Continue the post below, which pays tribute to Harold Ramis and forecasts snow for Utah's Cottonwoods, starting after its final sentence.

§ SOURCE
"""
Thursday, March 6, 2014

Tribute to Harold Ramis and a Challenging Forecast

Today's post goes out to Harold Ramis, who passed away in late February.  Ramis wrote or acted in many of the great comedies of my youth including Meatballs, Animal House, Caddyshack, Stripes, and Ghost Busters.  If I'm killing time flicking channels and find one of these movies, I'm hooked until they are over and my kids roll their eyes as I recite every line by memory.  Dean Wormer's lecture to the guys from Delta House is one of my favorites, and I enjoy it even more now that I've been a professor and a Department Chair.


I thought of Ramis because he wrote Groundhog Day, the movie in which Bill Murray's character is a weatherman who experiences the same day over and over again.  On the large scale, the system we have rumbling into Utah is a bit of a repeat of the previous one in that the upper-level trough and attendant cold front are rolling over and through a long-wave ridge.  

On the other hand, the system is stronger and, although it is currently warm, the post-frontal environment should be colder and a bit more active.  Places like the Cottonwoods will probably get more snow and it will (eventually) be of a lower-water-content variety.  

Right now, the system is broken into pieces - the leading edge is entering northwest Utah, there's another area of scattered precipitation over central Idaho and northern Nevada, and then the meat and potatoes over the Pacific Northwest.  


Although the regional radar image above doesn't look too impressive, both the NAM and GFS are calling for things to pick up nicely later today and give us about 0.75 inches of water and 8 inches of snow in upper Little Cottonwood, which should be start out as high density, but gradually transition to something a bit drier.  

If that forecast verifies, the skiing should be pretty nice tomorrow.
"""
§ MATERIAL SHOWN
"""
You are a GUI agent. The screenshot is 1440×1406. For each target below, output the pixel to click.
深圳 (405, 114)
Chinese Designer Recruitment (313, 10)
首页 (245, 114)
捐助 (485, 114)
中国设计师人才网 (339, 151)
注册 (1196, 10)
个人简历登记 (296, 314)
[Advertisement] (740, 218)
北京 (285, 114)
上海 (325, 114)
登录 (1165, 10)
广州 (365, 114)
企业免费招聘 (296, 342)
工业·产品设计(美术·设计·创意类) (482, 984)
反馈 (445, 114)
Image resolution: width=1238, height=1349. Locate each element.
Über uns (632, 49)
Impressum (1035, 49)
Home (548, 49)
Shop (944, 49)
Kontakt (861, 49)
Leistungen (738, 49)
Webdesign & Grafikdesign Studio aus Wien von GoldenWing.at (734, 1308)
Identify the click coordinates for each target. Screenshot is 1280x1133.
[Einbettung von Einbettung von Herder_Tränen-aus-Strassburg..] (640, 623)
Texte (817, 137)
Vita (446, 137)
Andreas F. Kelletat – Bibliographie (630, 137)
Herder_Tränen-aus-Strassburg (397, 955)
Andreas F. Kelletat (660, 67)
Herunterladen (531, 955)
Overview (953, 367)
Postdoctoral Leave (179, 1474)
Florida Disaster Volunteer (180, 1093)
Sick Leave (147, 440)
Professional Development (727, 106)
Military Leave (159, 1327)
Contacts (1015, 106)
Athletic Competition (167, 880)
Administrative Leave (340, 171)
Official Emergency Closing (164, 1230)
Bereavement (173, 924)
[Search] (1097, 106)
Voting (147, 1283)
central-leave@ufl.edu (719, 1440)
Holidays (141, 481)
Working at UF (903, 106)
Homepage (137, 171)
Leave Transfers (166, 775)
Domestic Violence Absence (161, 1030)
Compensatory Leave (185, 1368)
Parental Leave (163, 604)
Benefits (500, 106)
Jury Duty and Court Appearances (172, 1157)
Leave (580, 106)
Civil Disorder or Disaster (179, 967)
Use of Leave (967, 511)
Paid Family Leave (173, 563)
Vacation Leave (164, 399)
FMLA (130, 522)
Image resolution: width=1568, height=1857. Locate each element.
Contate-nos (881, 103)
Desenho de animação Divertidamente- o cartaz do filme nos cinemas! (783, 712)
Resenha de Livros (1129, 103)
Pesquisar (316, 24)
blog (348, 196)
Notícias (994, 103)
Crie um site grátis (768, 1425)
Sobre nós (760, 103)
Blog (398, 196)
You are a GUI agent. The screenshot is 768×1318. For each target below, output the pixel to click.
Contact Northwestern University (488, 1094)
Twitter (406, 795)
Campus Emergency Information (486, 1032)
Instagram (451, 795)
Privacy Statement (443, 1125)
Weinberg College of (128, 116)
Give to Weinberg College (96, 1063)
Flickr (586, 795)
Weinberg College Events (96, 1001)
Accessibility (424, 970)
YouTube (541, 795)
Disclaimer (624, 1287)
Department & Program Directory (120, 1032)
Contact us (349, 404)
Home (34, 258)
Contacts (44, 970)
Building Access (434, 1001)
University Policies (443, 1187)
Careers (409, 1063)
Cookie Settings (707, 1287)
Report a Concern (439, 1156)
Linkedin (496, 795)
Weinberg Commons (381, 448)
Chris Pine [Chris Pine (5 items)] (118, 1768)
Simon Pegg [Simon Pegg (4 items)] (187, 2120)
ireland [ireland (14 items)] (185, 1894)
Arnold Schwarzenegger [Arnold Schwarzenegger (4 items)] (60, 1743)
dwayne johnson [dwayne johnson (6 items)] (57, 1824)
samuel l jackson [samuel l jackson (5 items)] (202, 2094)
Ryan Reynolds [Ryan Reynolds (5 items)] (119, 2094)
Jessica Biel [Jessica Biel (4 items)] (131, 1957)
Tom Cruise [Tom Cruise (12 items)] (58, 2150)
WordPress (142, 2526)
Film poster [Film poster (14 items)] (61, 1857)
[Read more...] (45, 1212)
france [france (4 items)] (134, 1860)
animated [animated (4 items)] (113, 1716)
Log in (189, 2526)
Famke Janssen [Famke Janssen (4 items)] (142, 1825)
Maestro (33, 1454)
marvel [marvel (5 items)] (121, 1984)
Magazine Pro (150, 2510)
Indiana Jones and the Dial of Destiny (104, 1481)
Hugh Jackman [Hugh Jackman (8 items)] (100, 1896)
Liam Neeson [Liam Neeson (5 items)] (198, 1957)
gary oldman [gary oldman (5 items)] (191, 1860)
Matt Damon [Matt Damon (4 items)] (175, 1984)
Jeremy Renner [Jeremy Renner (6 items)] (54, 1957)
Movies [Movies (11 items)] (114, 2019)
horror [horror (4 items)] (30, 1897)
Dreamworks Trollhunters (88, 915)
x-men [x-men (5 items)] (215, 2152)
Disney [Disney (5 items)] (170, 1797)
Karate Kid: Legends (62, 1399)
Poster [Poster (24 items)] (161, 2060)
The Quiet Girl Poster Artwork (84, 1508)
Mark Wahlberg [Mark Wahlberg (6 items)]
"""
§ TASK RESPONSE
This kind of forecast, however, always puts knots in my stomach.  The coverage and intensity of precipitation upstream isn't all that impressive until you get to the coast.  The beauty of our computer models and that they can develop or intensify storms in ways one might not expect from linear extrapolation, and sometimes they do this well, but going all in on such forecasts always makes me nervous (the fact both models are similar gives me a bit more confidence).  In addition, much will depend on the position of some of the precipitation bands that develop in the storm.  For example, the NAM goes crazy with a precipitation band this evening and, if that comes together, it needs to setup in the right place.  


As such, I'm going to go with 6-12" in the upper Cottonwoods through noon tomorrow.  Although that's my best guess, this is a situation where I could see less or more depending on how things come together.  My personal strategy in these situations, especially since most of the snow will fall this evening and tonight, is to simply plan on getting up in the morning and making the call-in-sick decision based on the morning snowfall reports.  Since I can't ski tomorrow, if this storm gives us a decent dump, make some turns for me.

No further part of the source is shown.